_What is required_.
Can you format the lines below as a numbered list, starting with the line that contains "Open the マニュアル book button" and running up to and including the line that contains "Action: pyautogui.click(x=147, y=178)", with blank lines dropped and the pictures left out?

_Records provided_.

_ _ _

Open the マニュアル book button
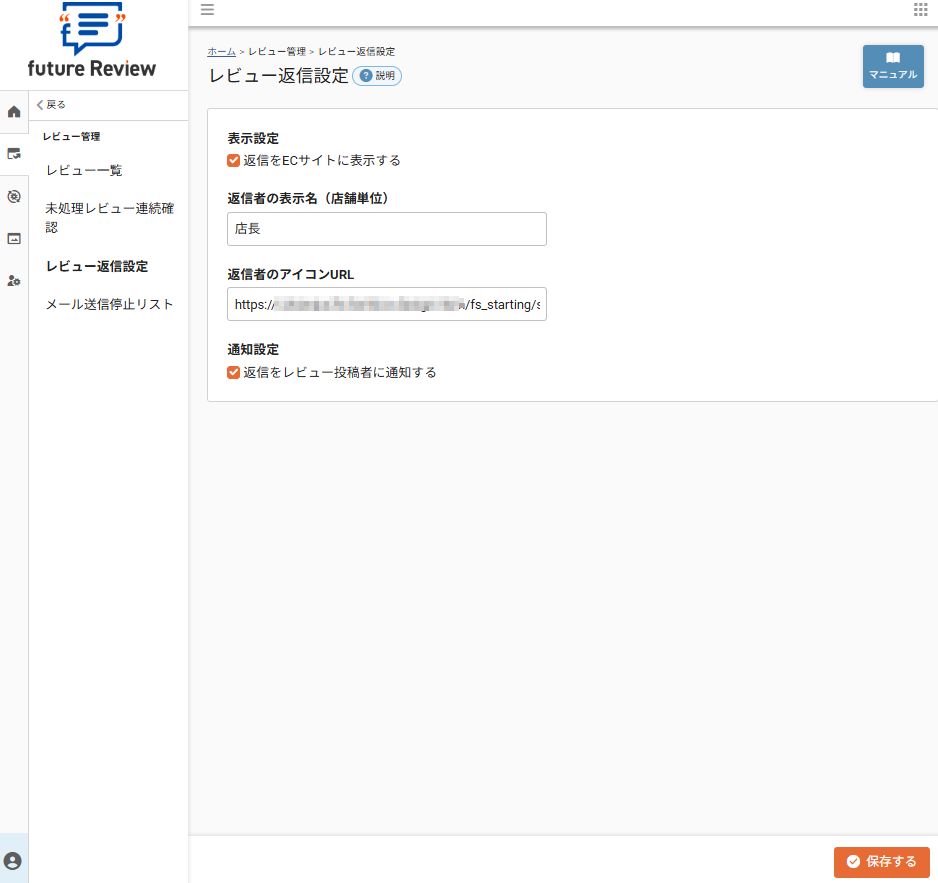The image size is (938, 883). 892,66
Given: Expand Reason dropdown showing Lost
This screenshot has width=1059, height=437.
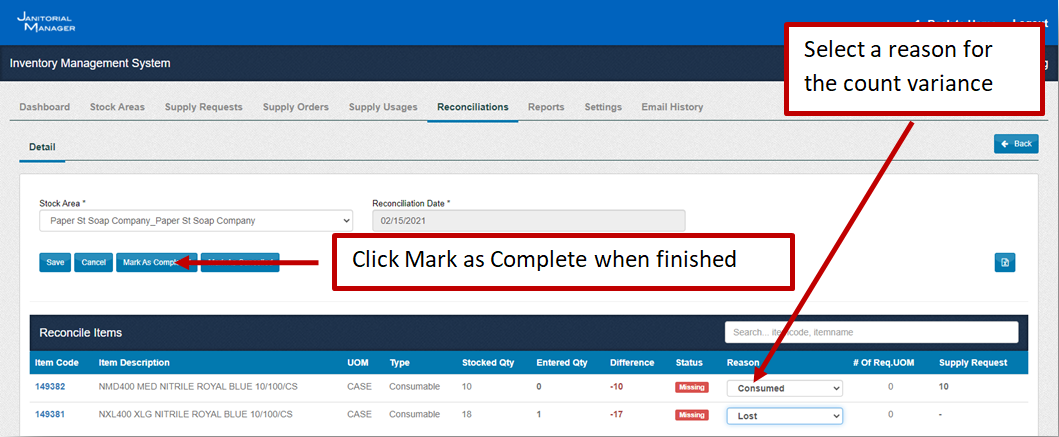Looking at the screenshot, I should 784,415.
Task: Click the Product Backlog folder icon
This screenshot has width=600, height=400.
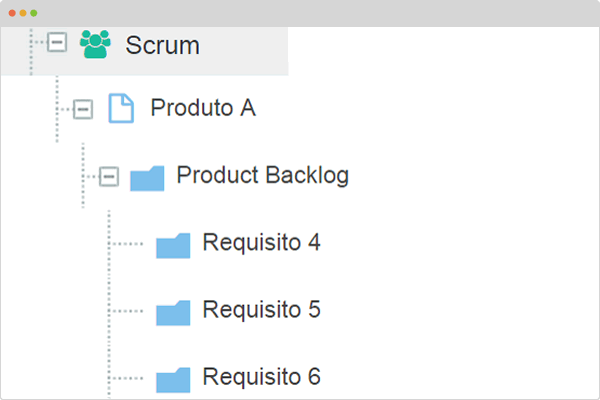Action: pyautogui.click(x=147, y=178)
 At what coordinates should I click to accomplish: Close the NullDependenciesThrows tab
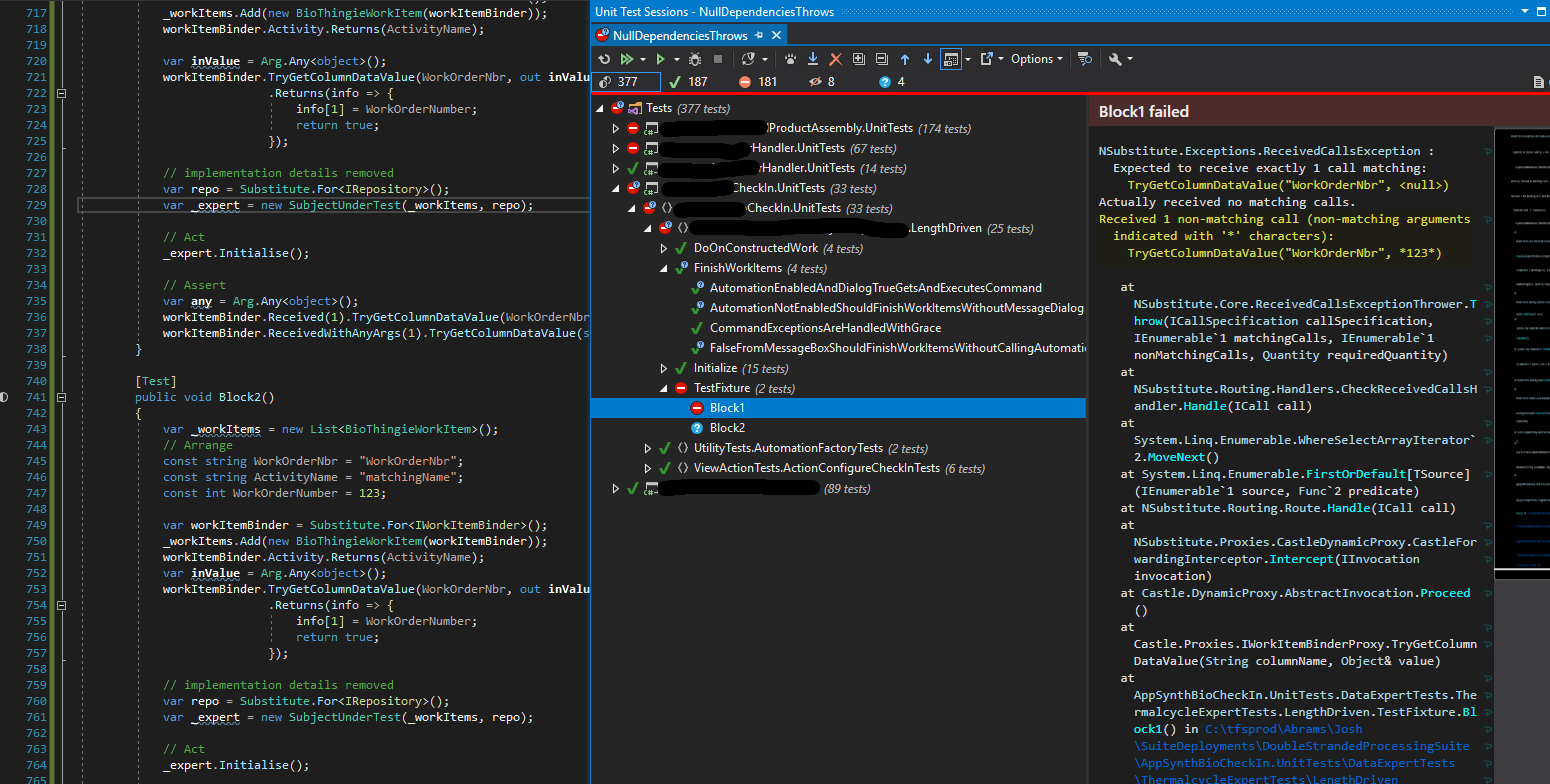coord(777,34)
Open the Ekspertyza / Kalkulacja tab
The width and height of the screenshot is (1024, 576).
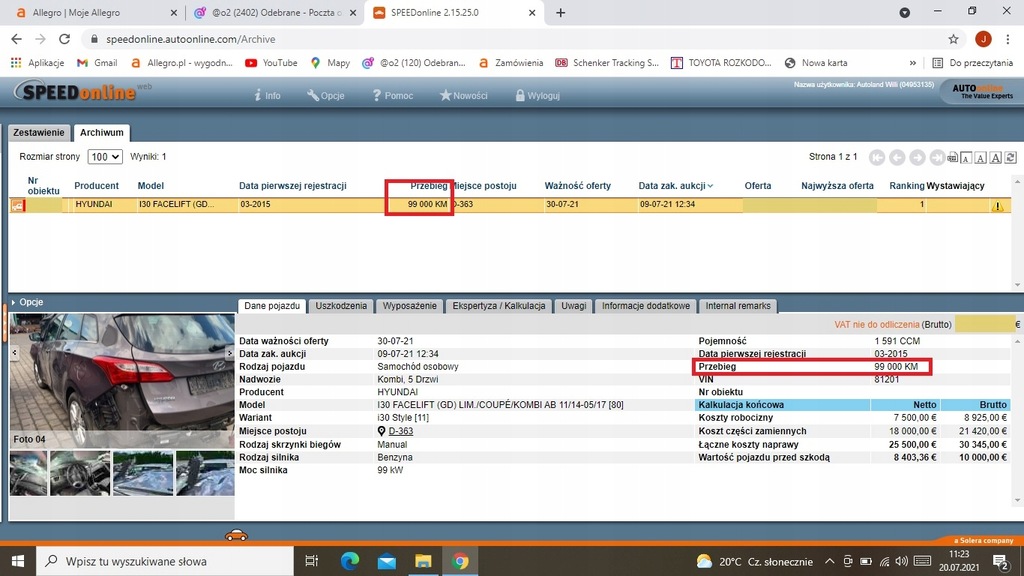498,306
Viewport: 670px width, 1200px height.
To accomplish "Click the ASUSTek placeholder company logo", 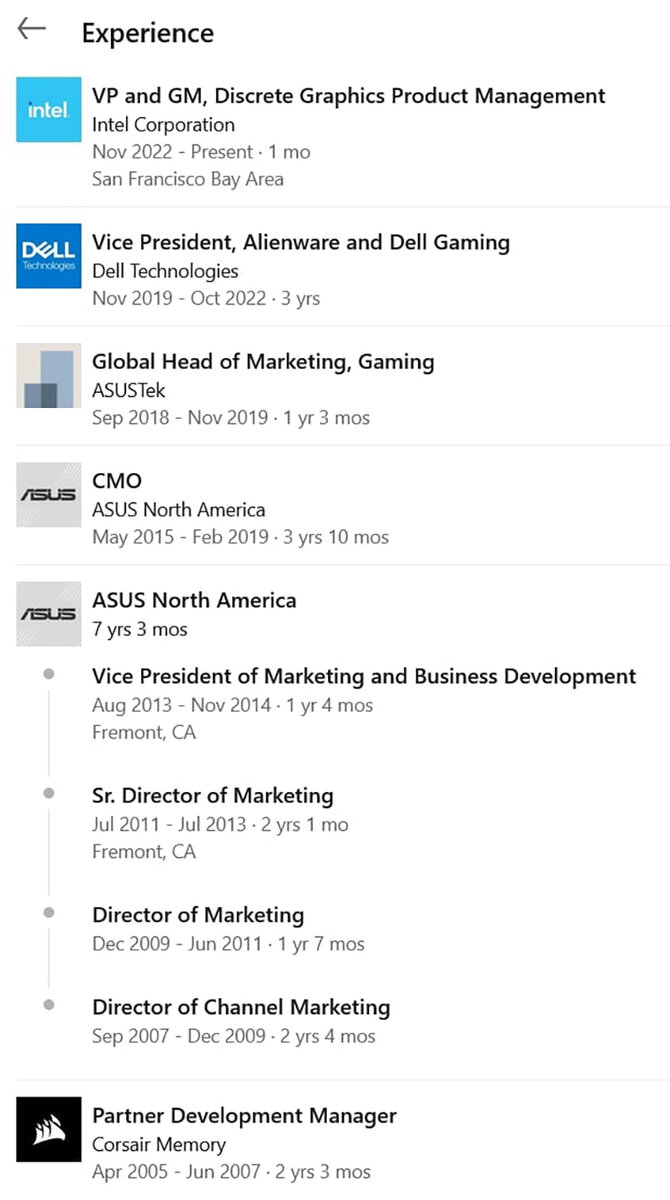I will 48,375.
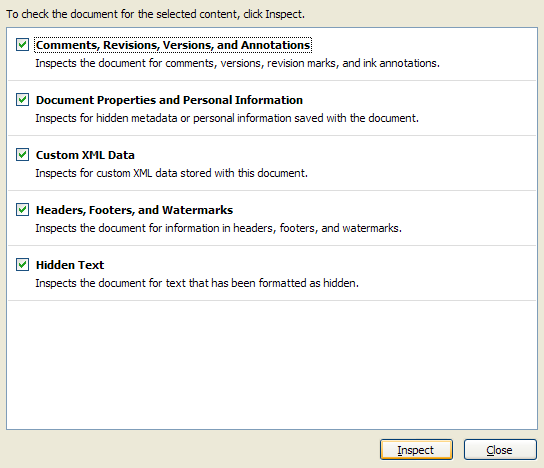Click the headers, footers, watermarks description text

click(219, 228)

_ _ _

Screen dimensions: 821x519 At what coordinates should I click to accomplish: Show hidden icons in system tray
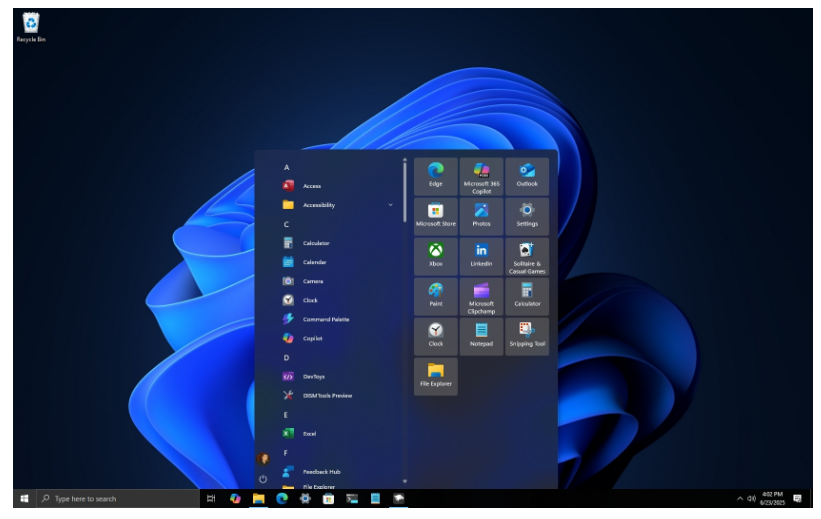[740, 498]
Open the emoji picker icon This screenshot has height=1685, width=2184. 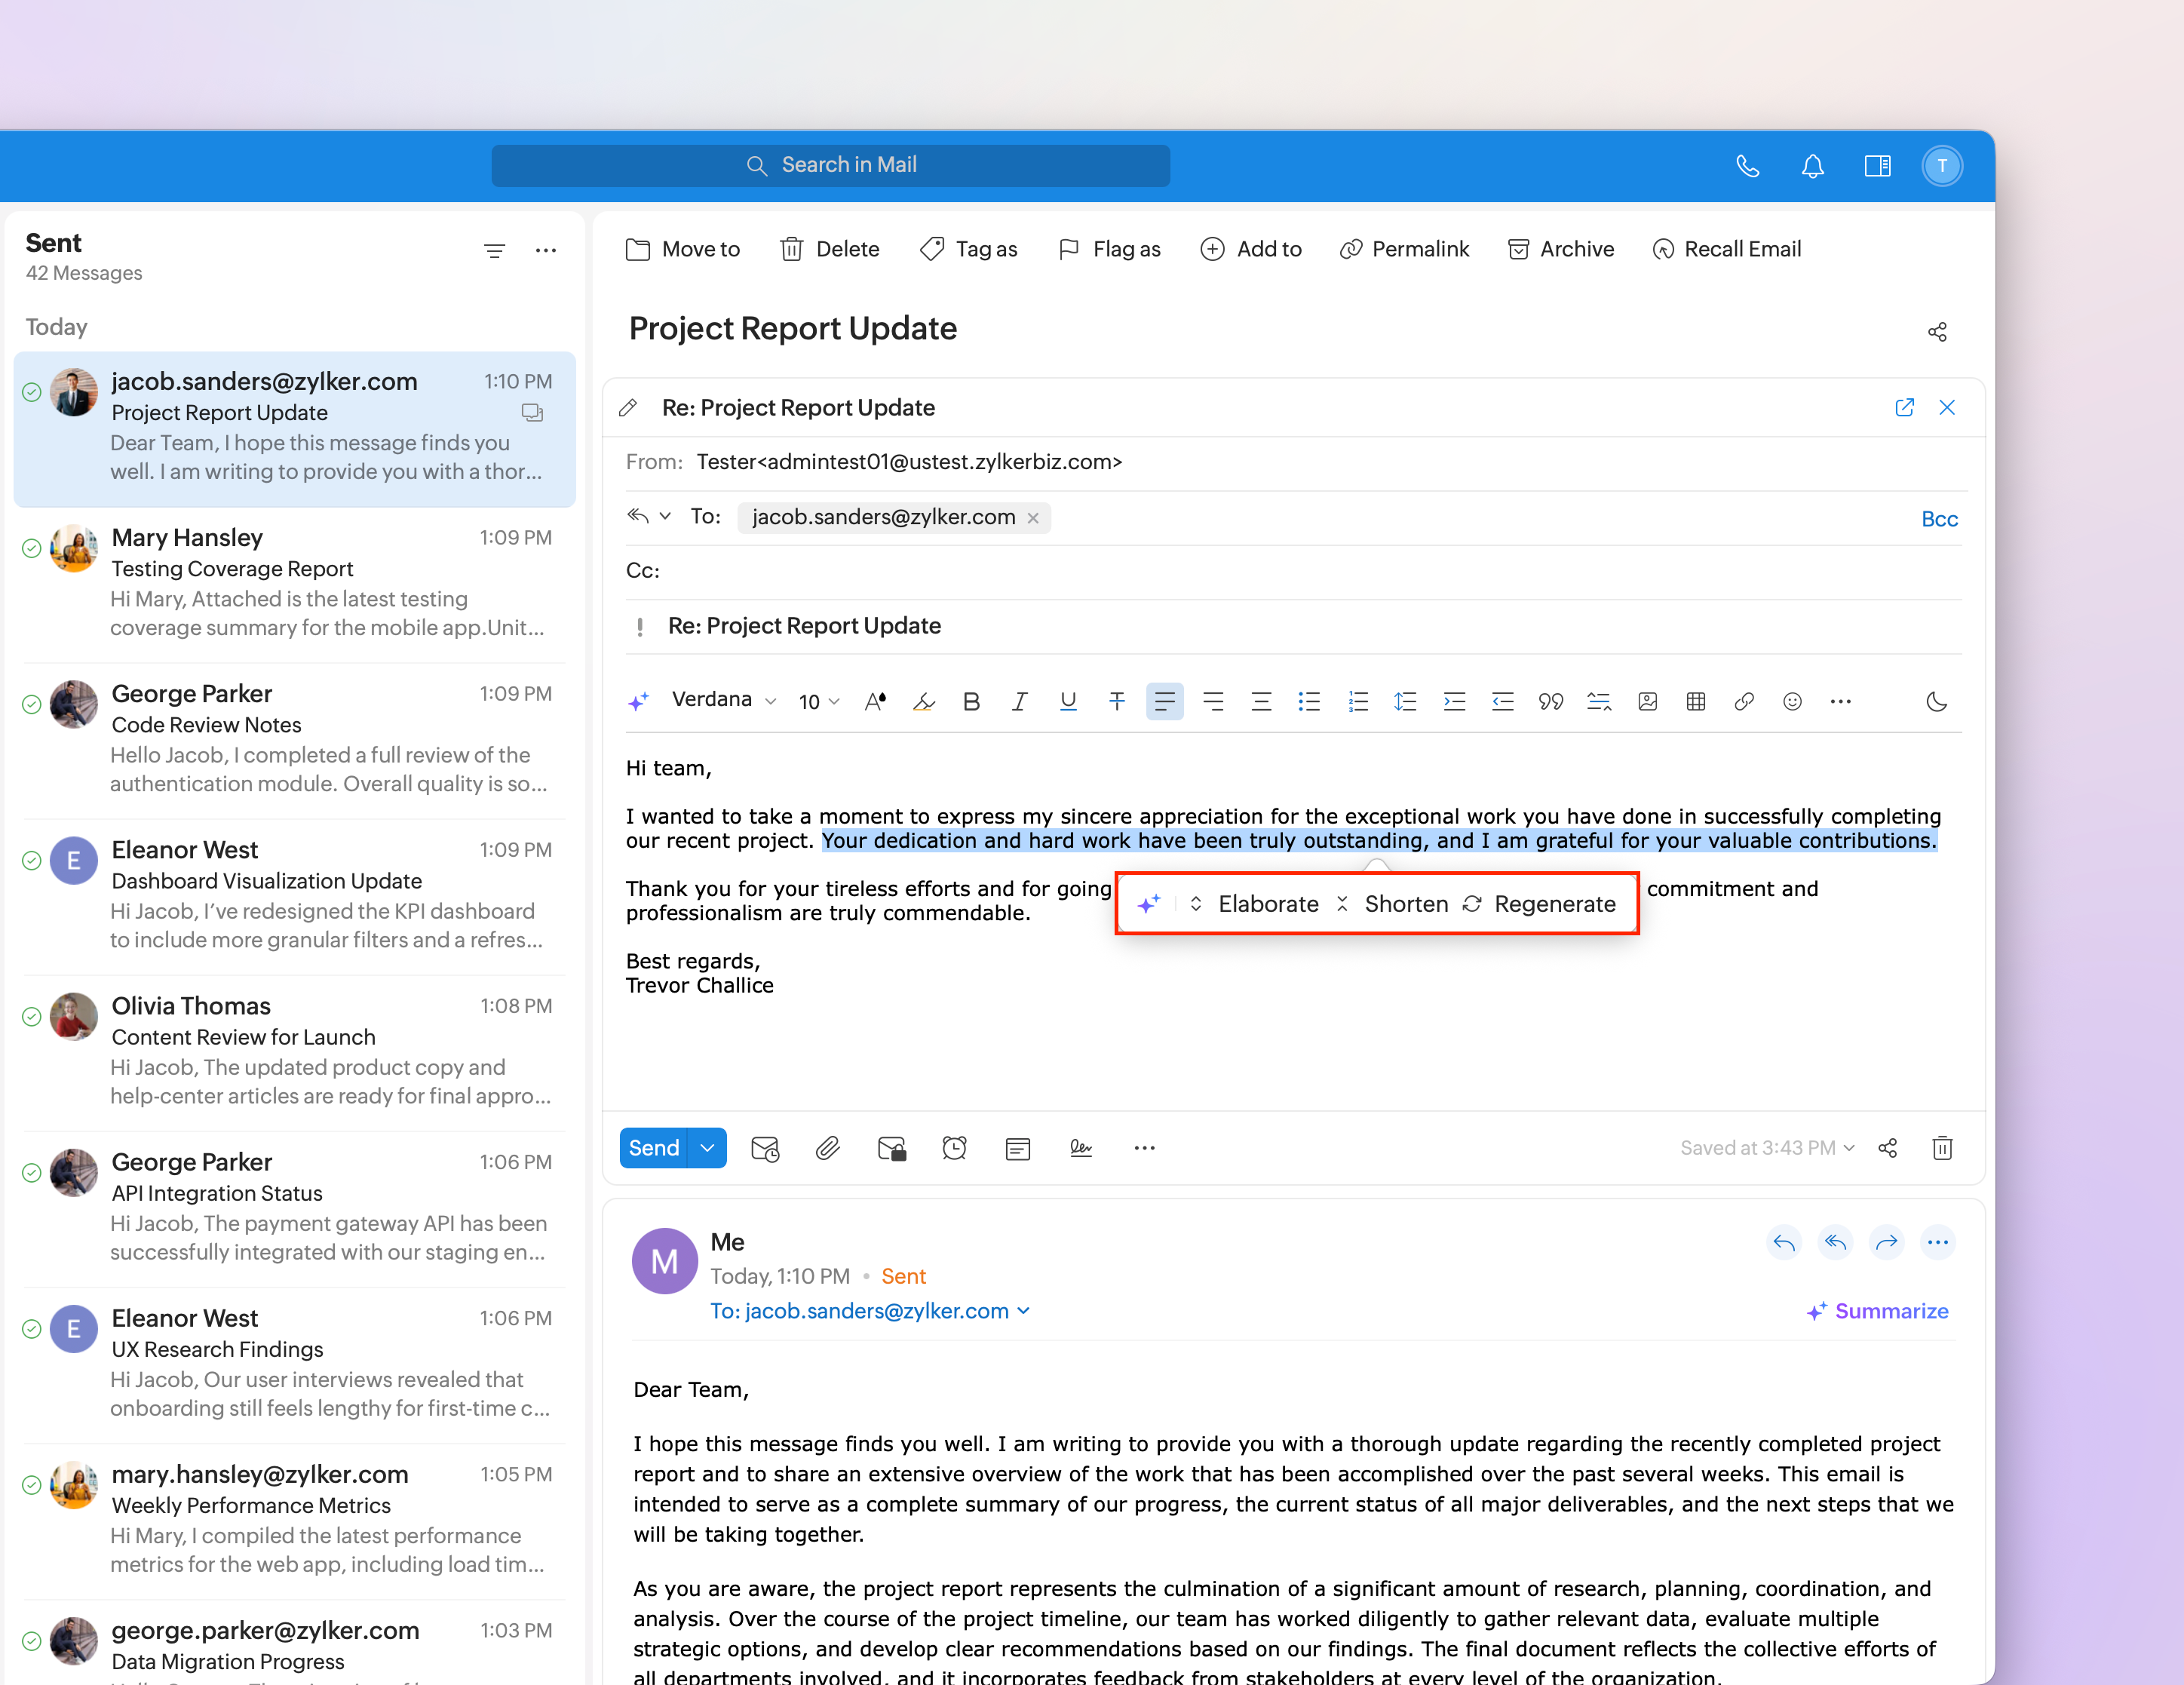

_ _ _

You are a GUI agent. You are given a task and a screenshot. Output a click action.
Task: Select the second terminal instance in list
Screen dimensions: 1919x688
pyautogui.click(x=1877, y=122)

_ _ _

_Task answer_.
1. Open the マニュアル book button
2. The image size is (938, 883). 892,66
3. Given: Expand Reason dropdown showing Lost
4. This screenshot has width=1059, height=437.
5. Looking at the screenshot, I should 784,415.
6. Task: Click the Product Backlog folder icon
7. This screenshot has width=600, height=400.
8. Action: pyautogui.click(x=147, y=178)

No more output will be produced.